Modifier 25 E/M services furnished on the same day as a minor surgical procedure may be covered separately only if the patient ’ s condition required a significant, separately identifiable E/M service above and beyond the usual pre- and postoperative care associated with the procedure. The E/M service should include modifier 25.
Note: When utilizing modifier 25, the medical record must clearly reflect why the visit was unrelated to the surgical procedure.

Modifier 24 Unrelated E/M services furnished by the same physician in the postoperative period of a major surgical procedure may be covered. The E/M service should include modifier 24. Note : When utilizing modifier 24, the medical record must clearly reflect why the visit was unrelated to the surgical procedure.

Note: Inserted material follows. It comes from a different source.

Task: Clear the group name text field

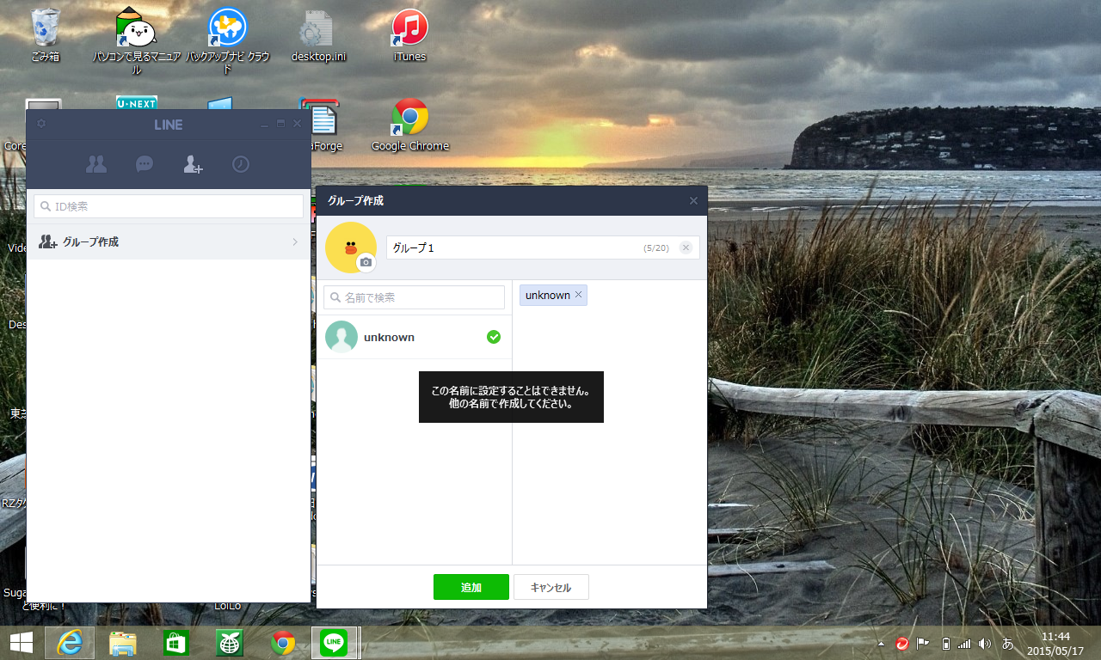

Modifier 58 Modifier 58 supports the billing of staged or related surgical procedures performed during the post- operative period of the first procedure. Modifier 58 is not used to report the treatment of a problem that requires a return to the operating room. It may be necessary for the physician to add modifier 58 to a surgical procedure performed during the postoperative period if it:

* Was planned prospectively or at the time of the original procedure;
* Was more extensive than the original procedure; or
* Is used for therapy following a diagnostic surgical procedure. A new postoperative period begins when the next procedure in the series is billed.

Modifier 78 When treatment for complications requires a return trip to the operating room, separate payment may be made for the procedure (whether it is the same or a different procedure). The procedure should include modifier 78.

Modifier 79 Separate payment may be made when a surgical procedure furnished during the postoperative period is unrelated to the previous procedure. The procedure should include modifier 79. A new postoperative period begins when the unrelated procedure is billed.

Note : When utilizing modifier 79, the medical record must clearly reflect why the surgery was unrelated to the previous surgical procedure.